Stored data:
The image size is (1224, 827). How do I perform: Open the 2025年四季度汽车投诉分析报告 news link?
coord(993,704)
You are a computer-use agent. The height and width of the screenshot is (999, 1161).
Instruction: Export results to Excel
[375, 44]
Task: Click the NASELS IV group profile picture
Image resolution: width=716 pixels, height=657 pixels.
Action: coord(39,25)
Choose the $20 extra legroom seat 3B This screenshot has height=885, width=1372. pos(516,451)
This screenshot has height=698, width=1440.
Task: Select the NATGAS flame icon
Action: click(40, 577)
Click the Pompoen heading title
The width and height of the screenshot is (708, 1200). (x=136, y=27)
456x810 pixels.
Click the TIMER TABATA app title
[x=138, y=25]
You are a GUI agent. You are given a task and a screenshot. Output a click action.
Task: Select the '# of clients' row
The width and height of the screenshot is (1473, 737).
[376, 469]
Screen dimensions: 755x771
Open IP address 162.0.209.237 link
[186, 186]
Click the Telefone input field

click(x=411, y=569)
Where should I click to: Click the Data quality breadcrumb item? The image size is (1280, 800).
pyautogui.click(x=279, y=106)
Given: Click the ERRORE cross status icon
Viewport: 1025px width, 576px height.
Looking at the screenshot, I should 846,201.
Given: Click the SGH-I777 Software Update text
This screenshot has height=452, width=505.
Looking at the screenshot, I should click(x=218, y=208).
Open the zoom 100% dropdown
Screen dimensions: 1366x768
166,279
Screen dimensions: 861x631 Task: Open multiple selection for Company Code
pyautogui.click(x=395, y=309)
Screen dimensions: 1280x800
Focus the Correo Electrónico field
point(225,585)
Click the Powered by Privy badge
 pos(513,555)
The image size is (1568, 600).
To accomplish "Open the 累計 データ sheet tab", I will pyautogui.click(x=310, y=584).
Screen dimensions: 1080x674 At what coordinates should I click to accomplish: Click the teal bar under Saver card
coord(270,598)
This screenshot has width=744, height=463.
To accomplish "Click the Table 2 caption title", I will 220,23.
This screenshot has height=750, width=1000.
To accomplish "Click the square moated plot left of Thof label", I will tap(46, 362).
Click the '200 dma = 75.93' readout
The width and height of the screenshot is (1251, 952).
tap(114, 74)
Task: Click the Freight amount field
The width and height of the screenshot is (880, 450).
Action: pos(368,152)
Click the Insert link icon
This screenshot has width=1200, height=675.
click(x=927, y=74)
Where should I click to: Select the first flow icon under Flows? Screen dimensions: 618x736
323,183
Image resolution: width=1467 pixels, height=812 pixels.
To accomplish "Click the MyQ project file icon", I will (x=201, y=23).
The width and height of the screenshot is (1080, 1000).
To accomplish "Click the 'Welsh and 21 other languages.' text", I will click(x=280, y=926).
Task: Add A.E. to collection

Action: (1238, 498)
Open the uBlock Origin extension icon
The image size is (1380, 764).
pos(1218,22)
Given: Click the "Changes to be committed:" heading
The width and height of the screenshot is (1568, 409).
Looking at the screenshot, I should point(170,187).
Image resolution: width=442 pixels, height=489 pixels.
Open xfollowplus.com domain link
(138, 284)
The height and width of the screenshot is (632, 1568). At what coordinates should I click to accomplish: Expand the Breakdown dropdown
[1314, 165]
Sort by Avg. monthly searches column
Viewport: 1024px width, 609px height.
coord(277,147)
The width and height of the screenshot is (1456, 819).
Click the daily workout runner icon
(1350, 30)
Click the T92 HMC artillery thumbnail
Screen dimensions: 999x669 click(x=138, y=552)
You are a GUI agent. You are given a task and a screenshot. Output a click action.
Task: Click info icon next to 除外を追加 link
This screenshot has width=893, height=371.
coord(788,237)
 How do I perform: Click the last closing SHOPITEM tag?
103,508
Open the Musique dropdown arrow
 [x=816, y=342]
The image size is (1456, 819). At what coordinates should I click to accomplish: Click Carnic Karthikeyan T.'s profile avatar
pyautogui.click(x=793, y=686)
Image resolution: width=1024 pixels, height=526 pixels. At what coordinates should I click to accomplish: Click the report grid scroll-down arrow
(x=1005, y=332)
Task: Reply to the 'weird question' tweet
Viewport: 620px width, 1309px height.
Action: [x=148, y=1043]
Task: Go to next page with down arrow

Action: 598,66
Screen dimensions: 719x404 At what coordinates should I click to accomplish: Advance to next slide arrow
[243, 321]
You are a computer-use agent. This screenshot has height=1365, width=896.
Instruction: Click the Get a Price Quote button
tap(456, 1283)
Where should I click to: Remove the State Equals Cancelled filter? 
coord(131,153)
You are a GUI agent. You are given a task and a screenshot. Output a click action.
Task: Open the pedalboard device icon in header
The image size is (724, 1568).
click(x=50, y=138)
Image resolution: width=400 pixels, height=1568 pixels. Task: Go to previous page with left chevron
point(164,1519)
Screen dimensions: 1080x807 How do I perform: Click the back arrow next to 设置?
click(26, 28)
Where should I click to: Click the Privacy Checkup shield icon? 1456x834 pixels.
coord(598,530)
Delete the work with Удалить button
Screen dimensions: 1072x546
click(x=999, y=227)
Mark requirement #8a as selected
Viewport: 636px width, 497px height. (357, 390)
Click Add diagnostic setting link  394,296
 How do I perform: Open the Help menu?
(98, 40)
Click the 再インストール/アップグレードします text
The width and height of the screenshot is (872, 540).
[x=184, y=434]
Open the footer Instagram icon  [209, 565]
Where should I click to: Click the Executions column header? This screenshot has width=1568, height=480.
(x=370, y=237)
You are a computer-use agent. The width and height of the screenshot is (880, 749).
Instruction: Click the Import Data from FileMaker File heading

What is needed =>
Copying word for word, give each line of the data above from the first one through the line containing "456x810 pixels.", and nothing else.

Answer to this exercise =>
The image size is (1224, 827). How do I perform: Open the 2025年四季度汽车投诉分析报告 news link?
coord(993,704)
You are a computer-use agent. The height and width of the screenshot is (999, 1161).
Instruction: Export results to Excel
[375, 44]
Task: Click the NASELS IV group profile picture
Image resolution: width=716 pixels, height=657 pixels.
Action: coord(39,25)
Choose the $20 extra legroom seat 3B This screenshot has height=885, width=1372. pos(516,451)
This screenshot has height=698, width=1440.
Task: Select the NATGAS flame icon
Action: click(40, 577)
Click the Pompoen heading title
The width and height of the screenshot is (708, 1200). (x=136, y=27)
456x810 pixels.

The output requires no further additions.